Exercise: Copy out the records below word for word, starting at the line that contains "Viewport: 469px width, 326px height." and continuing through the end of the records. Leave the pictures out of your answer.

The input:
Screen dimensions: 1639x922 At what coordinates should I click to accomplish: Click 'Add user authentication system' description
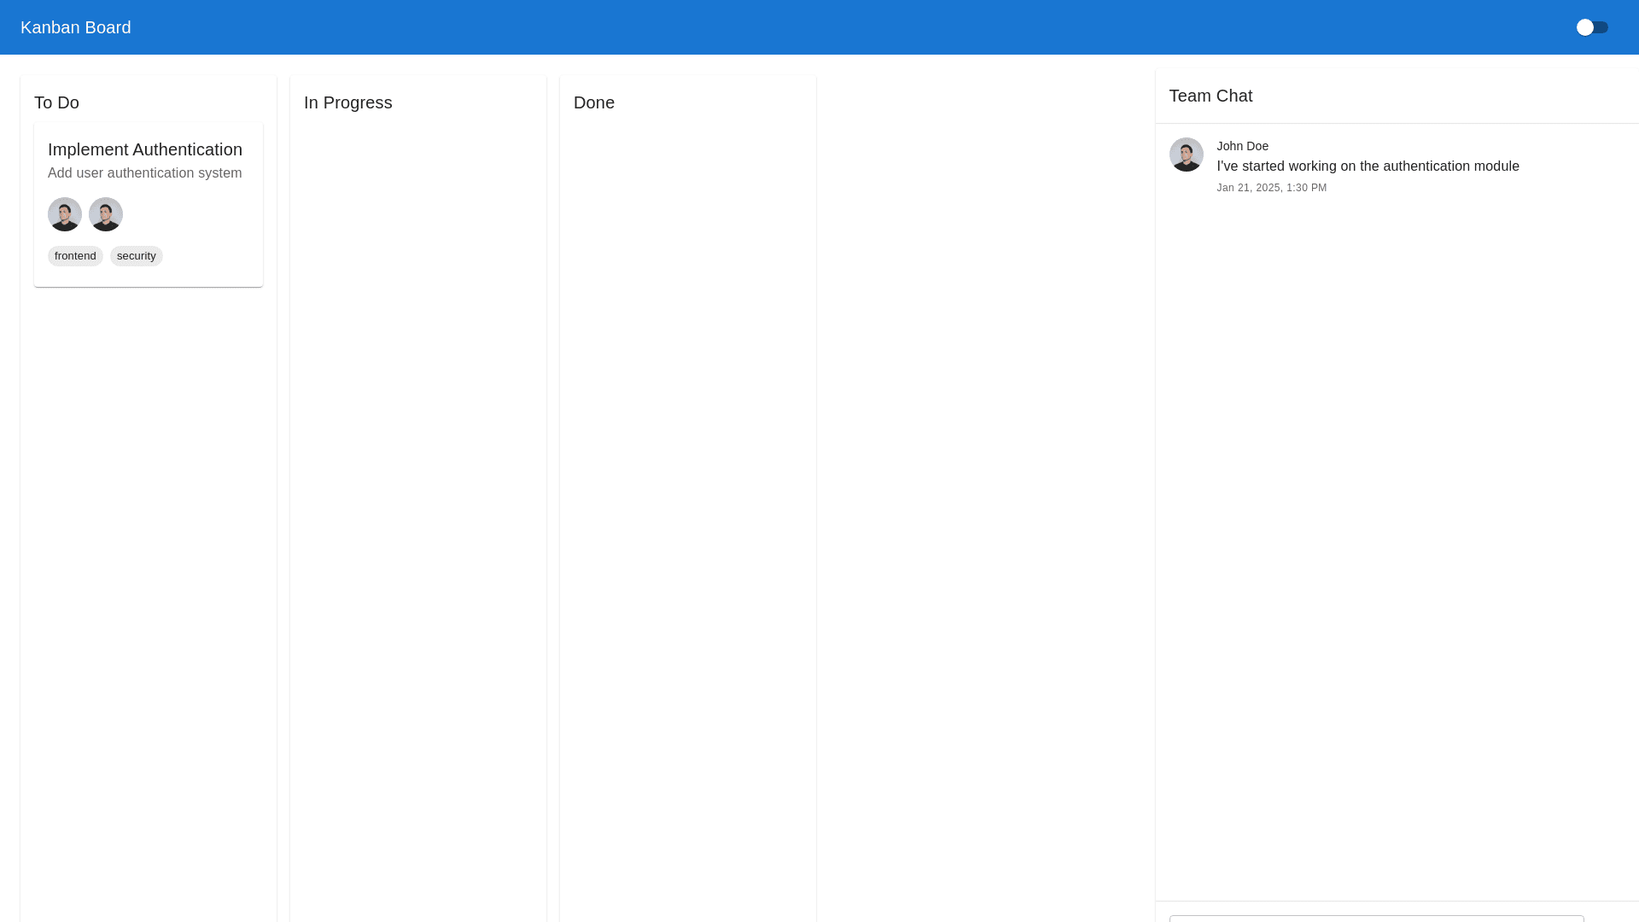tap(145, 173)

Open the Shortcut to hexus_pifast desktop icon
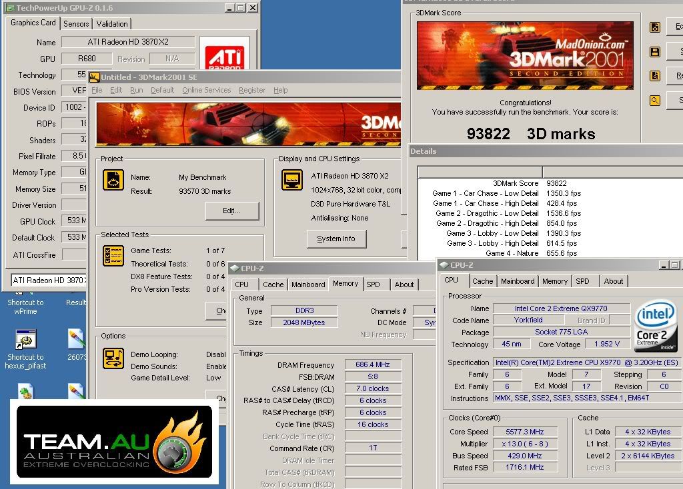[26, 349]
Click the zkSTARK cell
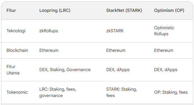 tap(115, 31)
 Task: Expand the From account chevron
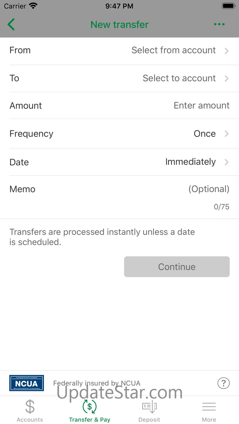[x=226, y=51]
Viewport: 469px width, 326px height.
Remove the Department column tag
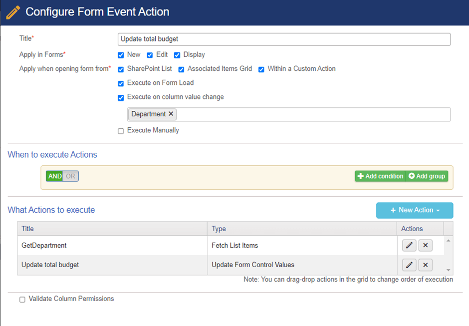tap(171, 114)
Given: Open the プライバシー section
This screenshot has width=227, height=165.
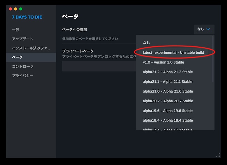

Result of the exercise:
Viewport: 469px width, 326px height.
Remove the Department column tag
tap(171, 114)
Given: Open the プライバシー section
This screenshot has width=227, height=165.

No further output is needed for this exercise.